FIG. 5 illustrates a plane view of the proximal end 118 of the nozzle 116. As shown, the proximal end 118 of the nozzle 116 may include the air channel inlet 204 that is configured to receive air from the supply line 122, and the reductant channel inlet 206 that is configured to receive reductant from the supply line 122. In some examples, the air channel inlet 204 may extend substantially around the reductant channel inlet 206 to encircle the reductant channel inlet 206. Additionally, although the holes 212 are shown as being substantially cylindrical, the holes 212 may include alternative cross-sections, such as being substantially ovular, substantially square, substantially trapezoidal, and so forth.

FIG. 6 illustrates a plane view of the distal end 120 of the nozzle 116. As shown in FIG. 6, the spray channel outlets 124 may be substantially evenly distributed around the longitudinal axis 200 of the nozzle 116 such that, for example, pairs of the spray channel outlets 124 may be substantially diametrically opposed from one another. In some instances, the spray channel outlets 124 may be substantially circular, substantially ovular, and/or any other shape. Additionally, while FIG. 6 illustrates a certain number of spray channel outlets 124, the nozzle 116 may include more than or less than six spray channel outlets 124.

FIG. 7 illustrates a cross-sectional view of the nozzle 116, taken along a plane that defines the longitudinal axis 200 of the nozzle 116. As shown in FIG. 7, the nozzle 116 includes a nozzle body 700 that extends between the proximal end 118 of the nozzle 116 and the distal end 120 of the nozzle 116, and along the longitudinal axis 200 of the nozzle 116. As shown in FIG. 7, the nozzle body 700 may define and/or include an interior, channels, passageways, structures, etc. disposed internal to the exterior surface 202 of the nozzle 116. For instance, as shown in FIG. 7, the nozzle 116 may include an inner tube 702 defined by the nozzle body 700. The inner tube 702 may extend from the proximal end 118 of the nozzle 116 to a terminal end 704 of the inner tube 702, spaced apart from the proximal end 118, and in a direction of the longitudinal axis 200 of the nozzle 116. In some embodiments, the inner tube 702 may comprise a substantially cylindrical, substantially hollow structure, and the inner tube 702 may be substantially centrally located within the nozzle 116. In some instances, the inner tube 702 may couple to the washer 214 such that the air channel 208 is disposed around the inner tube 702. That is, the washer 214 may suspend the inner tube 702 within the nozzle 116, where the air channel 208 encircles the inner tube 702 or the inner tube 702 is disposed within the second channel 208. Additionally, as can be seen in at least FIGS. 2 and 7, the washer 214 may be defined by the nozzle body 700.

The inner tube 702 may define a least a portion of the reductant channel 210. For example, the inner tube 702 may include an inner surface 706 extending from the proximal end 118 of the nozzle 116 to the terminal end 704 of the inner tube 702. The inner surface 706 may define a least a portion of the reductant channel 210.

The inner tube 702 may also include an outer surface 708, radially spaced apart from the inner surface 706 of the inner tube 702 and the reductant channel 210, relative to the longitudinal axis 200 of the nozzle 116. The outer surface 708 may extend, from a position proximal to the washer 214, in a direction along the longitudinal axis 200 of the nozzle 116 towards the terminal end 704 of the inner tube 702. The outer surface 708 of the inner tube 702 may also define at least a portion of the air channel 208.

While FIG. 7 illustrates the washer 214 as being offset from the proximal end 118 of the nozzle 116 at a particular distance along a length of the longitudinal axis 200, in some instances, the washer 214 may be spaced closer to or farther from the proximal end 118 of the nozzle 116. Additionally, as noted above, although FIG. 7 illustrates the nozzle body 700 including the washer 214 and the inner tube 702, other configurations may be implemented as well.

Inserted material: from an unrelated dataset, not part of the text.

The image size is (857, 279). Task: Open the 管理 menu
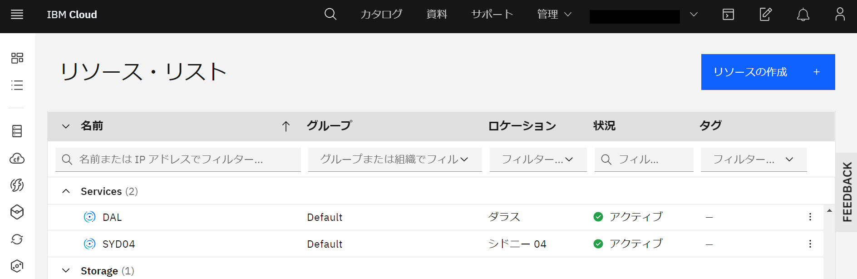[554, 15]
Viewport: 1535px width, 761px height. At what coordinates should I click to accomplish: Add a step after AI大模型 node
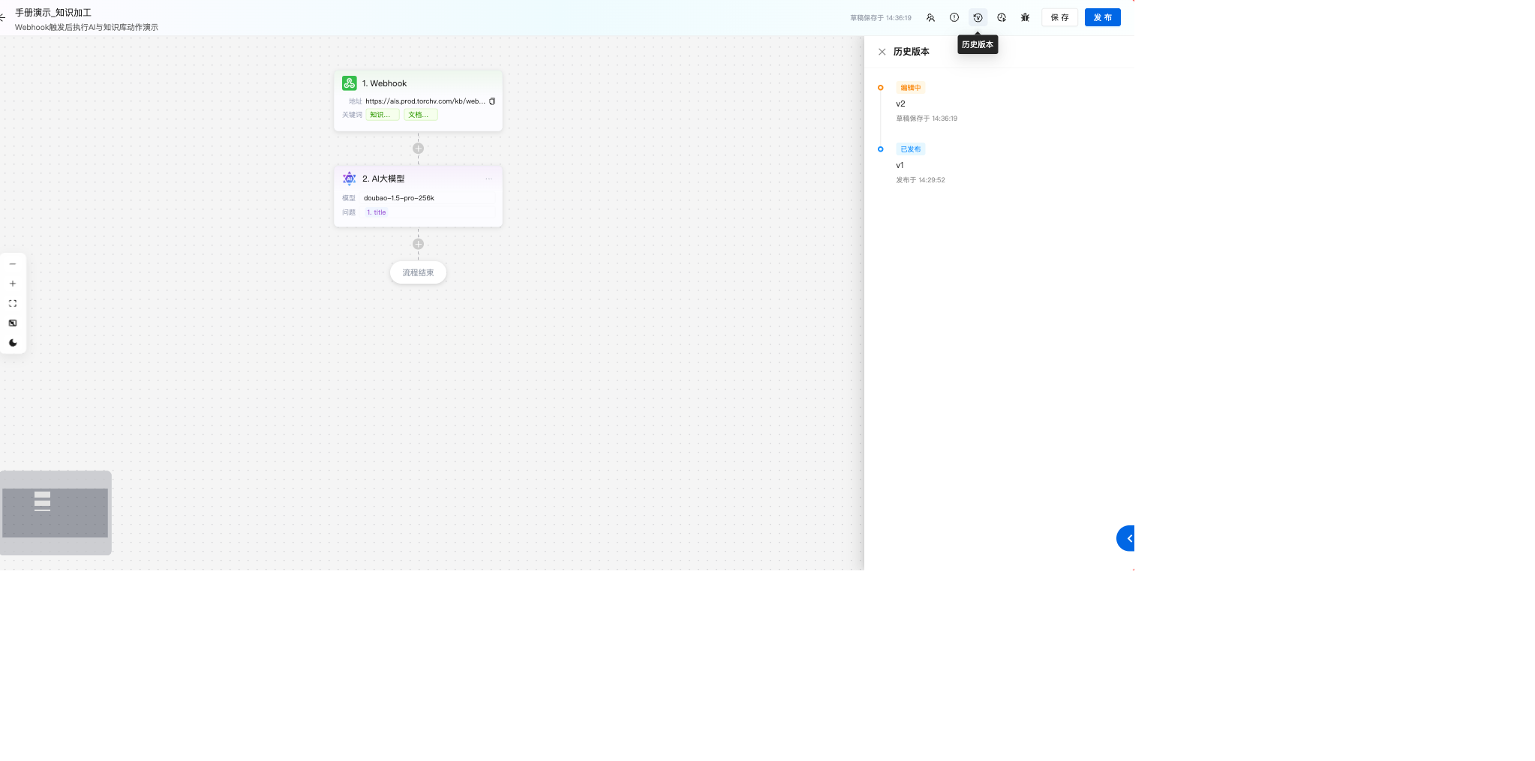pyautogui.click(x=418, y=244)
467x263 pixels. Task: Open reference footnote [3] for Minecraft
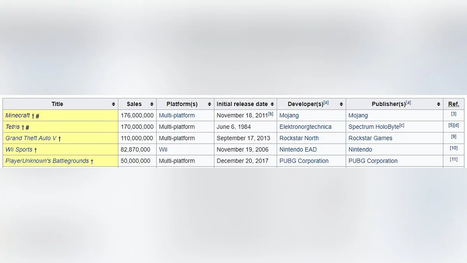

For instance, the nozzle body 700 may include pegs, bars, walls, or other protrusions may radially extend from the inner tube 702 to suspend the inner tube 702 within the nozzle 116. These protrusions may be spaced about the longitudinal axis 200 of the nozzle 116, whereby air may flow into the air channel 208 via spaces or gaps interposed between adjacent protrusions.

The terminal end 704 of the inner tube 702 may enclose the reductant channel 210 and may include a first side 710 and a second side 712. The first side 710 may comprise an end of the reductant channel 210, and the first side 710 may be disposed internal to the outer surface 708 of the inner tube 702 and spaced apart from the proximal end 118 of the nozzle 116 along the longitudinal axis 200. The second side 712 may be disposed external to the inner surface 706 of the inner tube 702 or external to the reductant channel 210.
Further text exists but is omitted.